Brits Concerned About Airline Safety When Pilots Are Fatigued
3rd September 2013
Accidents at work can happen in any profession, and the public usually support employee efforts to make their workplaces safer. However, while the majority of workplace accident claims do not see hundreds of other people suffering catastrophic injuries or losing their lives as well as the employee, there are certain jobs where the safety of the employee is of paramount importance in terms of public safety.
Therefore, it is no surprise to learn that a ComRes survey found 89% of Brits would be worried if they were in a plane that had been flown by a pilot who had not slept for 22 hours, with only 1% saying they would not be concerned at all about this.
Could New Rules Cause Pilots To Have Accidents At Work?
New ‘flight time limitations’ proposals by the European Commission could see a pilot waking up at 6am to work at 8am, with their reporting time extended to 4pm. This could be followed by an additional 12.25 hours of flight, meaning the pilot would be awake for 22.25 hours when touching down. If something goes wrong on the aircraft, it could spend an additional 2 hours in the air, so a pilot could actually spend more than 24 hours awake.
Pilots may have to deal with 7 consecutive early starts, leading to dangerous levels of fatigue and significantly increasing risk for pilots and passengers. The consequences of an error in the air could be substantially more severe than an accident at work compensation claim, potentially leading to the death of hundreds of people.

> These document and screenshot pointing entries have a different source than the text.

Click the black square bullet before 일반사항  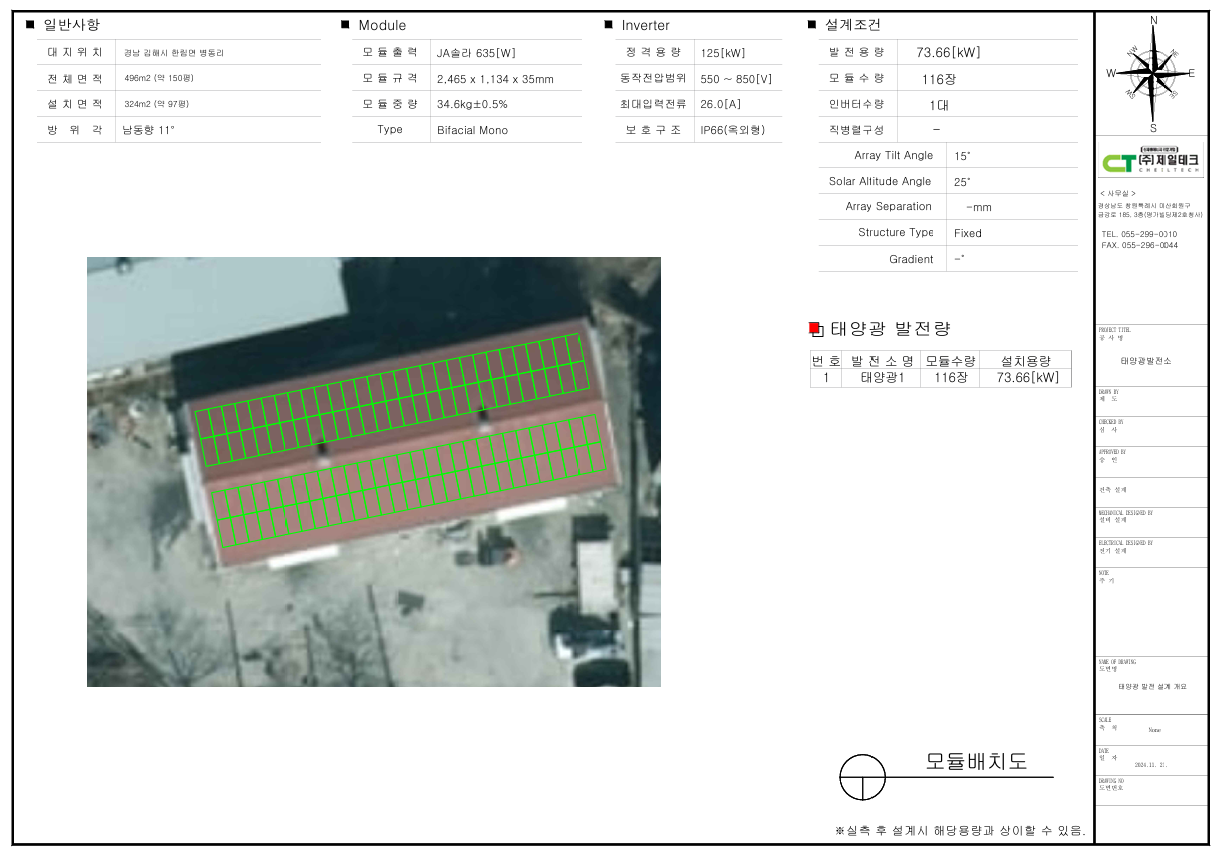coord(30,24)
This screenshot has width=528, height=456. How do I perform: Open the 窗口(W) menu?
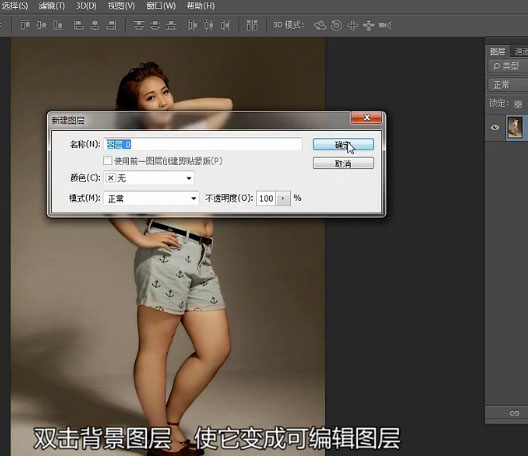(x=161, y=6)
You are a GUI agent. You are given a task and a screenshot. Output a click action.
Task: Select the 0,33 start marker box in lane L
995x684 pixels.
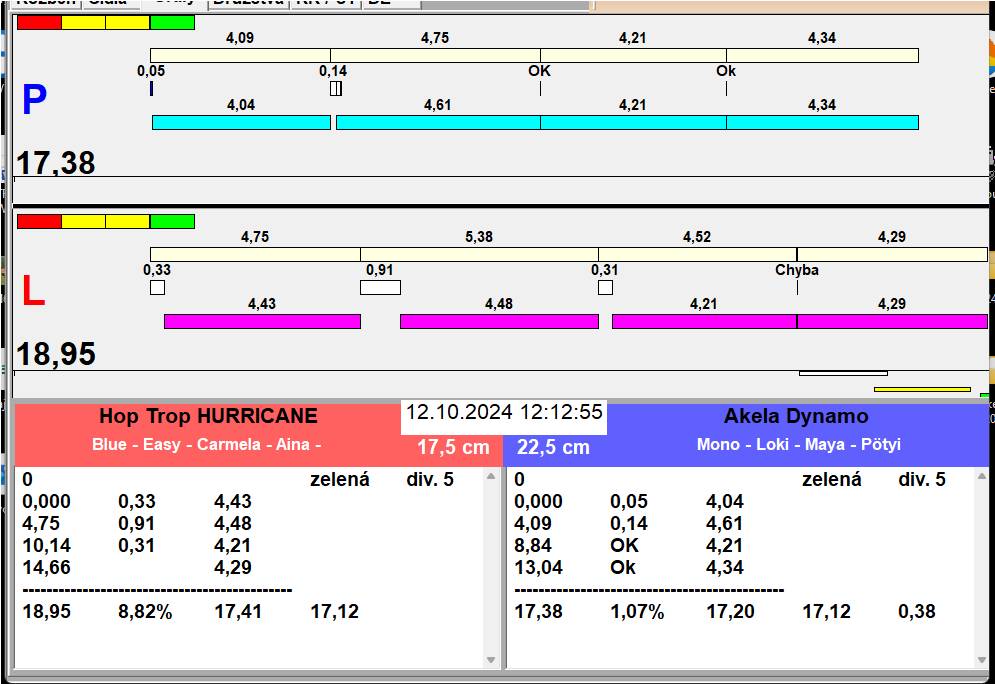(x=157, y=288)
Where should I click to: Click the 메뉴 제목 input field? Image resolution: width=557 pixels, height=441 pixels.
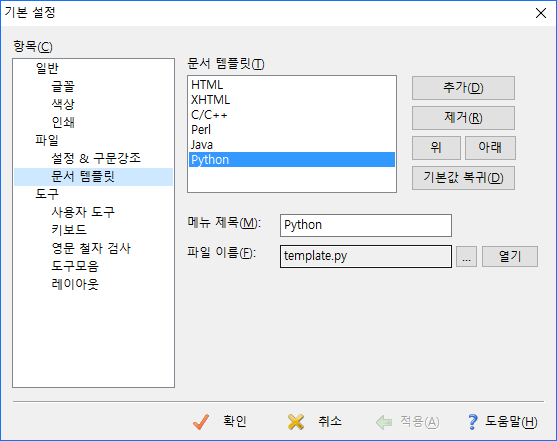366,225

BALPA Pushes For Change To Prevent Workplace Accident Claims
The British Airline Pilots Association (BALPA) is asking the Civil Aviation Authority (CAA), the government and the UK’s MEPs to reject these rules wholesale and “go back to the drawing board”. Currently, British airline safety standards are some of the strongest in Europe, but will reach the “lowest common denominator” if these rules come into effect, BALPA warned.
MEPs and British transport ministers will vote on the proposals on October 24th. The Dutch Parliament has already indicated it will reject these proposals so The Netherlands’ strong safety standards are not compromised.
BALPA suggests that staying awake for 22 hours while in control of a plane could well be unsafe and lead to serious workplace accidents. It argued that the CAA should have insisted that the proposals are scientifically evaluated and has “totally failed” to stand up for the UK’s high standards of pilot safety. Currently, the CAA has failed to state whether or not it believes staying awake for 22 hours while in control of an aircraft is safe.
The European Aviation Safety Agency (EASA) has not yet provided the testimony of a qualified medical professional or specialist fatigue scientist to indicate the new proposals are safe, nor has it released information about the people who developed the rules.
The European Ombudsman is analysing whether the EASA’s methodology when developing the rules was flawed and whether this amounted to maladministration. BALPA has claimed the EASA ignored experts and lacked any scientific basis.